I need to reduce duplicates based on 4 fields (choose any of duplicates). Two options: using groupBy
and using repartition
and mapPartitions
. The second approach allows you to specify num of partitions, and could perform faster because of this in some cases, right?
Could you please explain what option has better performance?

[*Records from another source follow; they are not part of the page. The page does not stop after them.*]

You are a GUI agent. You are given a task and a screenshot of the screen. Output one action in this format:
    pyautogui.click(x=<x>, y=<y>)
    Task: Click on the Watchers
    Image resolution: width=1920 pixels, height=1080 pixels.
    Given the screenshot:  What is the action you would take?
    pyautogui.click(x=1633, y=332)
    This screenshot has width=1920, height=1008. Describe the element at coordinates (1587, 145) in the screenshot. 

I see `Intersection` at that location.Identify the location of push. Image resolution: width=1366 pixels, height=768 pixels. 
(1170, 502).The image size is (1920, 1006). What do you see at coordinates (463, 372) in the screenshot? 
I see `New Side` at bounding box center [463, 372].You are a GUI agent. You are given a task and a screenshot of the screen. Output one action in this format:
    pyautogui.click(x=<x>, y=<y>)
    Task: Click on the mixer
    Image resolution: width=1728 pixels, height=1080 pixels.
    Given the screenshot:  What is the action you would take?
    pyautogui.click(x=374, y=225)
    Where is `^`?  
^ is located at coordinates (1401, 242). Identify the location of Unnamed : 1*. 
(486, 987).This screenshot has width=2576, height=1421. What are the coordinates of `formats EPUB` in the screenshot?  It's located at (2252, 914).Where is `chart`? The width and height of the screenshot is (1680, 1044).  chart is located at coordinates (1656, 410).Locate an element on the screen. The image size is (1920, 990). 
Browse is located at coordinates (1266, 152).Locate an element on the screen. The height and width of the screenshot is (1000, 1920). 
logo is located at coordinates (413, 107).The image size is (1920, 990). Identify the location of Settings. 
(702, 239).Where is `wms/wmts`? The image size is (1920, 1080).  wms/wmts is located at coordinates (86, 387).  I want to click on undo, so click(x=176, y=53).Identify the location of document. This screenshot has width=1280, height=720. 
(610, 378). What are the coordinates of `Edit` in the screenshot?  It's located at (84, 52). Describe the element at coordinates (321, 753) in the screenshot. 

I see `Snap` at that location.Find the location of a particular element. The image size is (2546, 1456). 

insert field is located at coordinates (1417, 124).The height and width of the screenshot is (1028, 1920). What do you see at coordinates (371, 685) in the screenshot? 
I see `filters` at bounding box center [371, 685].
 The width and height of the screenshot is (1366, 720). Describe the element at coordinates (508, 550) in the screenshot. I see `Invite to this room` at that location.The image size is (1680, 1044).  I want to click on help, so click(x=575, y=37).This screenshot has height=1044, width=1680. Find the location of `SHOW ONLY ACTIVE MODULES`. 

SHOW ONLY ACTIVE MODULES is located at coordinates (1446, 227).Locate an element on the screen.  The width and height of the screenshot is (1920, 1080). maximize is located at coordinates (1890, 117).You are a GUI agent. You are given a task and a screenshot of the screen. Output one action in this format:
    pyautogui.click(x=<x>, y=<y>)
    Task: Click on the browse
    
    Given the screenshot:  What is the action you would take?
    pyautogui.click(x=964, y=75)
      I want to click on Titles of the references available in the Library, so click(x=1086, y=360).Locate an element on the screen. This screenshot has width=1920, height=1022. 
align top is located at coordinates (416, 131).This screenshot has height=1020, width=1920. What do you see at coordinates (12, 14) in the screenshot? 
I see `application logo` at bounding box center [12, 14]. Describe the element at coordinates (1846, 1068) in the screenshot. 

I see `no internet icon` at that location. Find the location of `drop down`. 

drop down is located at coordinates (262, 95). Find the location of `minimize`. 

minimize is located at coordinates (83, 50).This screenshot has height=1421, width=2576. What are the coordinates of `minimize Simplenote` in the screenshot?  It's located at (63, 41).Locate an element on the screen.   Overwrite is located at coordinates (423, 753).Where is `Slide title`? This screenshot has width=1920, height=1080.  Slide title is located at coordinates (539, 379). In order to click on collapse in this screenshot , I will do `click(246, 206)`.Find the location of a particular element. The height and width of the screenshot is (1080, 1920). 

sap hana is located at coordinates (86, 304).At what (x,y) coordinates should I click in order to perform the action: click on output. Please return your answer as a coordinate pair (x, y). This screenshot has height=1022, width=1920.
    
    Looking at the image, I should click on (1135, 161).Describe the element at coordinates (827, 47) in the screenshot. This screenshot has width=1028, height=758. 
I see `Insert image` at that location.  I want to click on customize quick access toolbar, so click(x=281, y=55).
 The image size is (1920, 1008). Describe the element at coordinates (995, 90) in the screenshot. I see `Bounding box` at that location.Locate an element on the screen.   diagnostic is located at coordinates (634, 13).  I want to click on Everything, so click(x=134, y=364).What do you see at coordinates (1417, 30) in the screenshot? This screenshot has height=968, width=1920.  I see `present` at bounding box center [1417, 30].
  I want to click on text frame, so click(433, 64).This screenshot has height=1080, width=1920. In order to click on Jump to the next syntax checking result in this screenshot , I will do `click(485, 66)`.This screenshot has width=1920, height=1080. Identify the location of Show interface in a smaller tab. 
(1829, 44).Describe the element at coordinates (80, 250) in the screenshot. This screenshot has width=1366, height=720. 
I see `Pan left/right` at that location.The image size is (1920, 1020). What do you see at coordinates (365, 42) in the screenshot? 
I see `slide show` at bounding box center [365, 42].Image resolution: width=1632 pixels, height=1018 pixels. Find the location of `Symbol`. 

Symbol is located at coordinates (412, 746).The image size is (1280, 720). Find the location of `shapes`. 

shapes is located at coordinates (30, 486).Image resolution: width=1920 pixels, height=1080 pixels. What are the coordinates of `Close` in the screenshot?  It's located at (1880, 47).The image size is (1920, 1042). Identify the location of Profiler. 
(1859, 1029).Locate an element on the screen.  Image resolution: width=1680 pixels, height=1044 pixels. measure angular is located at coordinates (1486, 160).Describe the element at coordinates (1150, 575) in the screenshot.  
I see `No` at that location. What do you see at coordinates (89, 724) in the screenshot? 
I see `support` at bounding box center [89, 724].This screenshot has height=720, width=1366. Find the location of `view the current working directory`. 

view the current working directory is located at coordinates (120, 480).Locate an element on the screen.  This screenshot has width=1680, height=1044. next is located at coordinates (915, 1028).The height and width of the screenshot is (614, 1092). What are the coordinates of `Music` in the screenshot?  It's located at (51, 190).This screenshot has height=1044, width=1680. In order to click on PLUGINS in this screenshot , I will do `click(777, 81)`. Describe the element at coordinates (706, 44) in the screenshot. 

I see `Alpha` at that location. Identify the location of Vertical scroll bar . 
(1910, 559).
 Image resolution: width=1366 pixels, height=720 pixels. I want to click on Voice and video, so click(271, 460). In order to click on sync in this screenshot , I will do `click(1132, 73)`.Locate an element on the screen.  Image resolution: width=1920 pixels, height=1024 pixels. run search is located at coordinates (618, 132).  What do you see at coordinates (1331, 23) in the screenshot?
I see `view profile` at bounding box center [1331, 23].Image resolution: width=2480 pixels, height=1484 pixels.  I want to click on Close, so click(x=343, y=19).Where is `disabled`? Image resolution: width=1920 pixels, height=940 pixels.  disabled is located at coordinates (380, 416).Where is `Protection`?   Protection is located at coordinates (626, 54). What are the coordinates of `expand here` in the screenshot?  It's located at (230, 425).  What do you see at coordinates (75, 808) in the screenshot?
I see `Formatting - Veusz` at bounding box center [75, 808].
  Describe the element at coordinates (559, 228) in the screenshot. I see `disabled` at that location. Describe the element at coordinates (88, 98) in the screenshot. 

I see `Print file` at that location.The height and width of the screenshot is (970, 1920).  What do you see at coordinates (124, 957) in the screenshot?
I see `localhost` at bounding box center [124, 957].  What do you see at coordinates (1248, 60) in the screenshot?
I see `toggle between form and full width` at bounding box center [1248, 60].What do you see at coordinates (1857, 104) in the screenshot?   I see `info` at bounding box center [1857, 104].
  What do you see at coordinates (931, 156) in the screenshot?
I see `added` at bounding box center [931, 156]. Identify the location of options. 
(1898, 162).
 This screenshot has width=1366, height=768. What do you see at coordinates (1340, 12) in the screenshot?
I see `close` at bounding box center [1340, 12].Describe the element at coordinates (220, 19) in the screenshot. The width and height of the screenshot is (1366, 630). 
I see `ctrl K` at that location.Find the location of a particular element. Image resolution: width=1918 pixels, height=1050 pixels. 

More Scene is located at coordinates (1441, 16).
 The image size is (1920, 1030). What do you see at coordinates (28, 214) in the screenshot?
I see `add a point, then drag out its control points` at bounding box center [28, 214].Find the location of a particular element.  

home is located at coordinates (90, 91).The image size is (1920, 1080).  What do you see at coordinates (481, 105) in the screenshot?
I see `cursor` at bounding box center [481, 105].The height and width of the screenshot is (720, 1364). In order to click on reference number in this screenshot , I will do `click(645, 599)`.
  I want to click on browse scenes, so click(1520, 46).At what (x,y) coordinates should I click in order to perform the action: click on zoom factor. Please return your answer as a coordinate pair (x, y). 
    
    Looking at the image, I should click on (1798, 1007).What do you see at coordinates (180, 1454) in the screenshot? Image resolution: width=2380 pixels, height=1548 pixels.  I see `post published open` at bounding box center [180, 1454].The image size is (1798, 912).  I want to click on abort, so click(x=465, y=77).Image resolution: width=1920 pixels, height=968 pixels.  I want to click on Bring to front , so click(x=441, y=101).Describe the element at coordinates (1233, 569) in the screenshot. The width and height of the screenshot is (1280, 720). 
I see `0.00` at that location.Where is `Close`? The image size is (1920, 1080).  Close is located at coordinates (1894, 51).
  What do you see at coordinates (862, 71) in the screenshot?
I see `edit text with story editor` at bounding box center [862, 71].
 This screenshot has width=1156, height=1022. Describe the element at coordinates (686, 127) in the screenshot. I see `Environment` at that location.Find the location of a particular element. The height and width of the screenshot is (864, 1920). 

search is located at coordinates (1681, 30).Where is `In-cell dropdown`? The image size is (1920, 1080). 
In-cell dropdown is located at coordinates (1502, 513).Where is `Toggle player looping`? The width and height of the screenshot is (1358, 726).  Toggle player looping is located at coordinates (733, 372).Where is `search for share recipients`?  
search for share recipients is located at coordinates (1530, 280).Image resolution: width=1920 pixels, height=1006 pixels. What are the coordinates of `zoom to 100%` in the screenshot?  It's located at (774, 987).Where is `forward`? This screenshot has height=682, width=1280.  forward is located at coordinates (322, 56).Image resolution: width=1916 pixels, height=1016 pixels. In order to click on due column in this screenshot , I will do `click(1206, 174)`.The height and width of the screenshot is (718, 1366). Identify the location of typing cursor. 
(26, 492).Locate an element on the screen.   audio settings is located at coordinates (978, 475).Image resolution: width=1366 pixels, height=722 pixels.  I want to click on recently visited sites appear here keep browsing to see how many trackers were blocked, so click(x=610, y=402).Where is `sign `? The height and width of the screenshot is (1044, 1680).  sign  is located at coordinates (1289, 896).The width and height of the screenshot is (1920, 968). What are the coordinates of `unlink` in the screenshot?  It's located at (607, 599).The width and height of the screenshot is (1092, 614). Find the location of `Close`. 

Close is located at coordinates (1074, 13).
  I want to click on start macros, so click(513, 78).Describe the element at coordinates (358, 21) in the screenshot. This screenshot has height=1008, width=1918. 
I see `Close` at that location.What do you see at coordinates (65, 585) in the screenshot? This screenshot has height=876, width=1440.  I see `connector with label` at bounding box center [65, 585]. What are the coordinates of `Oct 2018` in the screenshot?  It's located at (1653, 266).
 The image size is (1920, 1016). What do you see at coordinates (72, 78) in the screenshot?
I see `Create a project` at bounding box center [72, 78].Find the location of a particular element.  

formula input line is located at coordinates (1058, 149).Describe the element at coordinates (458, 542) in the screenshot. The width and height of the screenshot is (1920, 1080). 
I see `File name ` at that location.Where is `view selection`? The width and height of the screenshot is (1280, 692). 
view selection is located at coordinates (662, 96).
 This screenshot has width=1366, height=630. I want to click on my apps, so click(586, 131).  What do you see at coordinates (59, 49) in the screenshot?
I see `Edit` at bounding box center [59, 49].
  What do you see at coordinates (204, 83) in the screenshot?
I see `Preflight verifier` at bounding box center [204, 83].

Do both options has the same RAM consumption?
Using groupBy
dataSet
.groupBy(col1, col2, col3, col4)
.agg(
last(col5),
...
last(col17)
);
Using repartition
and mapPartitions
dataSet.sqlContext().createDataFrame(
dataSet
.repartition(parallelism, seq(asList(col1, col2, col3, col4)))
.toJavaRDD()
.mapPartitions(DatasetOps::reduce),
SCHEMA
);
private static Iterator<Row> reduce(Iterator<Row> itr) {
Comparator<Row> comparator = (row1, row2) -> Comparator
.comparing((Row r) -> r.getAs(name(col1)))
.thenComparing((Row r) -> r.getAs(name(col2)))
.thenComparingInt((Row r) -> r.getAs(name(col3)))
.thenComparingInt((Row r) -> r.getAs(name(col4)))
.compare(row1, row2);
List<Row> list = StreamSupport
.stream(Spliterators.spliteratorUnknownSize(itr, Spliterator.ORDERED), false)
.collect(collectingAndThen(toCollection(() -> new TreeSet<>(comparator)), ArrayList::new));
return list.iterator();
}